Literasi

Literasi Jadi Kunci Berantas Hoaks di Musim Pemilu

Hoaks menjelang pemilu (ilustrasi)

Menjelang berlangsungnya Pemilihan umum serentak pada 17 Februari 2024, hoaks atau berita-berita bohong sudah mulai berseliweran di media sosial. Tak sebatas menyebarkan kebohongan, penyebaran hoaks juga mampu mengancam pelaksanaan demokrasi karena pemilih tidak bisa membedakan mana informasi yang benar atau tidak.

Menteri Komunikasi dan Informatika (Menkominfo) Budi Arie dalam acara #DemiIndonesia Cerdas Memilih yang digelar Detikcom bersama Kominfo, mendorong agar kampanye Pemilu 2024 berjalan damai. Hal itu disampaikan Budi Arie saat pidatonya dalam acara #DemiIndonesia Cerdas Memilih, di Jakarta, Kamis (7/12/2023).

Scroll untuk membaca

Scroll untuk membaca

Budi mengatakan, pemilih pada Pemilu 2024 harus cerdas dan menjaga ruang digital tetap sehat. "Sebagai upaya menyukseskan Pemilu 2024, KPU telah menetapkan narasi besar pemilu sebagai sarana integrasi bangsa. Guna mendukung narasi tersebut, Kominfo juga mendorong kampanye Pemilu damai 2024," ujar Budi.

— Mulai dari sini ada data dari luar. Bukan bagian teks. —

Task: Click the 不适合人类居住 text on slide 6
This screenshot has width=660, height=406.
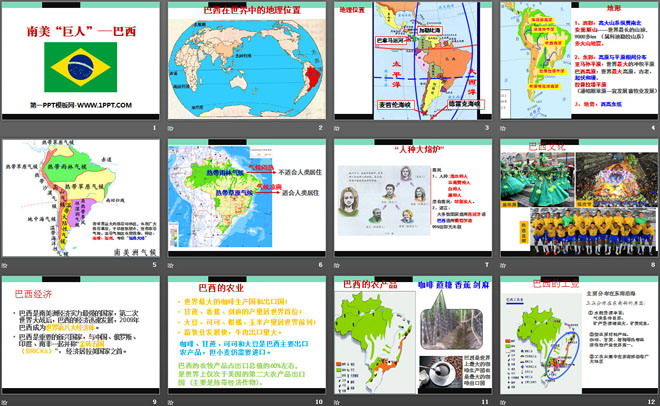Action: coord(300,172)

Menurutnya, narasi pemilu damai 2024 berfokus pada pesan untuk menggunakan hak pemilih dan dipilih, menjadi pemilih cerdas dan menjaga ruang digital agar tetap sehat bijak, dan kondusif. Budi berkaca pada pemilu di negara lain yang berdampak pada kualitas demokrasi akibat disinformasi.

Menkominfo Budi Arie dalam acara #DemiIndonesia Cerdas Memilih yang digelar Detikcom bersama Kominfo, di Jakarta, Kamis (7/12/2023).

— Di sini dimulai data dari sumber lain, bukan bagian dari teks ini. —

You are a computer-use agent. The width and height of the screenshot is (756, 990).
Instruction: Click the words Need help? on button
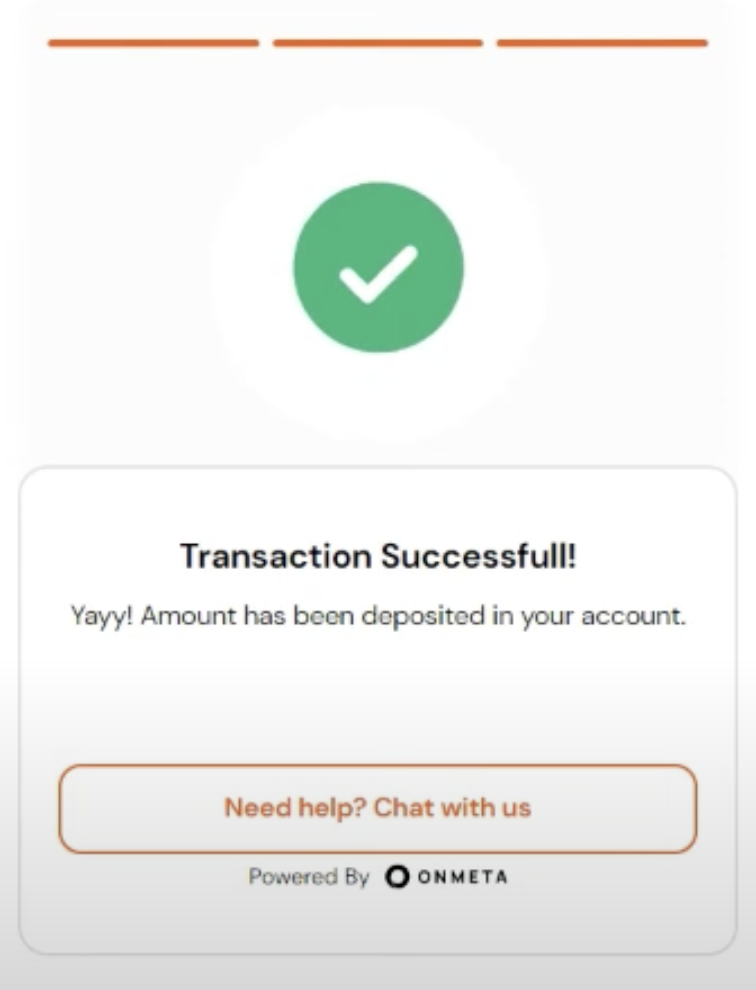(295, 808)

Untuk itu, dalam kick off #DemiIndonesia Cerdas Memilih ini, Budi juga mengajak masyarakat melakukan verifikasi pada berita yang diterima. "Saya mengajak seluruh masyarakat Indonesia untuk bersama-sama meningkatkan literasi digital dan tidak begitu saja percaya akan suatu berita, apalagi ikut andil dalam menyebarkan hoaks atau berita palsu," katanya.

Budi melanjutkan, saat ini sebanyak 42 persen warga Indonesia percaya terhadap disinformasi soal pemilu. Hal ini pun menjadi tantangan yang perlu diantisipasi.


"Saat ini kita telah memasuki rangkaian Pemilu 2024, salah satu bentuk tantangan pemilu di tengah tingginya pemanfaatan teknologi digital adalah adanya kekacauan
informasi atau information disorder yang dapat membentuk disinformasi dan malinformasi," kata Budi.


Ia menerangkan, jika tidak diantisipasi, disinformasi akan menimbulkan polarisasi. Hal itu akan berdampak pada kepercayaan publik ke penyelenggara pemilu.


"Tantangan ini bukan tanpa alasan, dengan data, bahwa 42 persen publik Indonesia percaya disinformasi seputar Pemilu. Jadi, apabila tidak diantisipasi, kekacauan informasi dapat menghasilkan polarisasi dan berdampak pada kepercayaan terhadap demokrasi, institusi penyelenggara pemilu, serta penyelenggaraan pemilu itu sendiri," ujarnya.